NULA — CIFAR-10 Robust v1
Full-Parameter Fine-Tuning of NULA under Stochastic Perturbation Reweighting
Evolution: Fine-Tuning for Improved Robustness–Accuracy Tradeoff
NULA v1 is obtained via full-parameter fine-tuning of NULA v0 under a second modification of its training distribution emphasizing stochastic perturbations and aggressively weighted sampling operators
Across structured sampling perturbations, v1 remains functionally close to v0. The primary measurable change is a stable improvement under isotropic Gaussian noise.
Local sensitivity to stochastic perturbations was reduced, while the sampling-invariant representation learned in v0 is preserved.
Approach
During fine-tune, we reaugmented the training distribution under the same dataset CIFAR-10.
First, Uniform Amplitude Perturbation: we inject small, independent per-pixel photometric perturbations prior to sampling-style transforms. The model can no longer rely on absolute per-channel intensity statistics.
x_image = x * std + mean color_jitter = pt.empty_like(x_image).uniform_(-0.05, 0.05) x_image[mask_aug] = (x_image[mask_aug] + color_jitter[mask_aug]).clamp(0.0, 1.0)Second, Weighted Curated Sampling: we bias the transformation distribution toward resize-based projection operators by increasing their sampling probability.

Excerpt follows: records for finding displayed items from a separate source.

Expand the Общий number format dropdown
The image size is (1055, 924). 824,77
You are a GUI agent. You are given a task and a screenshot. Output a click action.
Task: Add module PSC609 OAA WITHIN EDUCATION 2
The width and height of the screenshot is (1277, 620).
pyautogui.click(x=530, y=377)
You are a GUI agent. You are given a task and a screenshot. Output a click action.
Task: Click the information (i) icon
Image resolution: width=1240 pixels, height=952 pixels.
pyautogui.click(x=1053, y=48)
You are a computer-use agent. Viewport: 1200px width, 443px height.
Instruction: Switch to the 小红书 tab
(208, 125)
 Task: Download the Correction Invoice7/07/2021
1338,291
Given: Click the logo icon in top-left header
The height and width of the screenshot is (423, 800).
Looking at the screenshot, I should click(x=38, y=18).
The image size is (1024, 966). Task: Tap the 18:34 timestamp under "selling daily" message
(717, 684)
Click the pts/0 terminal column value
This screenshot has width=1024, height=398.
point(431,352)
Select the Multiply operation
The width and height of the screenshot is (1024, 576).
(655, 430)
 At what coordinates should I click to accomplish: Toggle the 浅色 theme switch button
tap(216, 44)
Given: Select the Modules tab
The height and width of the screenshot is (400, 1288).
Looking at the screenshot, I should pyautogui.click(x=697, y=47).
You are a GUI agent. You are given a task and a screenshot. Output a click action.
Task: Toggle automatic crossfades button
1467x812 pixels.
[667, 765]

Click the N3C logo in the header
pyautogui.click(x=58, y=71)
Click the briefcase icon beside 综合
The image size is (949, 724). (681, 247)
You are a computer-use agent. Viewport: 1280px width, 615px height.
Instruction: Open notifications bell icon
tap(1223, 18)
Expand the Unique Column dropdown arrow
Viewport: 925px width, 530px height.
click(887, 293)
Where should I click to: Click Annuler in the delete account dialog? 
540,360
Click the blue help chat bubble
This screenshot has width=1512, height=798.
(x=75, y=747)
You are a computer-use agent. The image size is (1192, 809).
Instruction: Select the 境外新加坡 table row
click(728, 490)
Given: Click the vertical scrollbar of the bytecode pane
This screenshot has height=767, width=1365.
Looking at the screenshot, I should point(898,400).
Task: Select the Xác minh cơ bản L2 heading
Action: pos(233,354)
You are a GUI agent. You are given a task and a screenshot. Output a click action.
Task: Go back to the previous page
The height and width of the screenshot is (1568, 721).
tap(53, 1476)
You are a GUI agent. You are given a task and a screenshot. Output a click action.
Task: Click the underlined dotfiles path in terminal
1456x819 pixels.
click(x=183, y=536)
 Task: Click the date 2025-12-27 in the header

probs = pt.tensor([0.5, 0.3, 0.2], device=x.device) choices = pt.multinomial(probs, B, replacement=True)Third, Aggressive Scale Compression: we further tightening the information bottleneck lowering the upper bound from 0.6 to 0.45, forcing representations to remain stable under aggressive spatial compression
scales = pt.empty(mask_resize.sum(), device=x.device).uniform_(0.2, 0.45) # was (0.2, 0.6)
To avoid catastrophic forgetting of the v0 weights, we utilized a Sequential Learning Rate strategy:
Learning Rate: 5 x 10^-5 (Reduced from v0's 1 - 10^-3 to ensure surgical weight updates).
Warmup Phase: 2 epochs of LinearLR to stabilize gradients under the new adversarial noise distribution.
Decay Phase: 8 epochs of CosineAnnealingLR to allow the weights to keep updates small and smooth during local refinement.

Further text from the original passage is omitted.